Cation-exchange high-performance liquid chromatography of recombinant adeno-associated virus type 2.

There has been much interest recently in the development of recombinant viruses as vectors for gene therapy applications. We have constructed a recombinant adeno-associated viral (AAV) vector containing the gene encoding CFTR (cystic fibrosis transmembrane chloride regulator). This vector is currently being used in clinical trials as a treatment for cystic fibrosis. In the course of scale-up and process optimization efforts, a variety of analyses have been developed to characterize yield and quality. Although these methods produce quantitative and highly reproducible results, most are very time intensive. For example, a standard bioassay requires a 72-h incubation period followed by an additional day of analysis.

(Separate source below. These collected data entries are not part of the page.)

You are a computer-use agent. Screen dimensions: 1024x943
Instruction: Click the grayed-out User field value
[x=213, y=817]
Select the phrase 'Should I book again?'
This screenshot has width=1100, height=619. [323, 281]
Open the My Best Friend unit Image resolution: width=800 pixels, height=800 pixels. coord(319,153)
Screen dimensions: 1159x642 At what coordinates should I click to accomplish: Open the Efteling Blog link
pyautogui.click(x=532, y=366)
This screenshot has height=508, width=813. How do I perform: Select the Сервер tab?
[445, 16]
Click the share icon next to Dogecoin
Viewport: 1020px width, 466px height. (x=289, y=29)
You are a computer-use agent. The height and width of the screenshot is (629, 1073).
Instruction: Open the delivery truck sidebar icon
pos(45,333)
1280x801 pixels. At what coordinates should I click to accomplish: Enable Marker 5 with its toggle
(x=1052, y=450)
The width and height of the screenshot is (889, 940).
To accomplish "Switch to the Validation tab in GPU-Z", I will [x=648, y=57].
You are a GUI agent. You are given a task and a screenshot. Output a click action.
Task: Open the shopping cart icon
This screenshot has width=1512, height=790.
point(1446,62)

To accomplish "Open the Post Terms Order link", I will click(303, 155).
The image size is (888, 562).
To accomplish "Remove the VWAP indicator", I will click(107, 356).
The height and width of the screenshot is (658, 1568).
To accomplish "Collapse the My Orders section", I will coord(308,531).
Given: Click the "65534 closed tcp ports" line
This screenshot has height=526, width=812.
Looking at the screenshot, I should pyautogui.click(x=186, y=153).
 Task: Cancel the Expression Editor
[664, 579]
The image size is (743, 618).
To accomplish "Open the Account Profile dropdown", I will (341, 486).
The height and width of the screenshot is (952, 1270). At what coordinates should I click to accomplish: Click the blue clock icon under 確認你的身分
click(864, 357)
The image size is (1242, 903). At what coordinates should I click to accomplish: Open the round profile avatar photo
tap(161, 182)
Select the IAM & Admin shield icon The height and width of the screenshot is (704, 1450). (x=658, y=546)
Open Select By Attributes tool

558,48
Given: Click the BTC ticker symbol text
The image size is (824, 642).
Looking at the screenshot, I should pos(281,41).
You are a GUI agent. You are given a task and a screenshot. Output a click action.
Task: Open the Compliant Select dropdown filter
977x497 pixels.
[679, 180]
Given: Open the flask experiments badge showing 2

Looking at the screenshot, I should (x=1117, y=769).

Other tests such as UV spectrophotometry are fast, but unable to distinguish between whole virus, free protein, and DNA. Here, we describe an analytical cation-exchange high-performance liquid chromatographic method utilizing a TSKgel SP-NPR strong cation-exchange column. Unlike the bioassay which requires a 96-h wait for information, this method yields data in less than 20 min. In addition to the quick assay turn-around, the material eluting in the single peak was found to be intact, infectious, nuclease resistant AAV particles. This offers a significant advantage over the limited information one gains from UV spectrophotometry. This demonstrates the utility of chromatography for analysis and purification of viral vectors.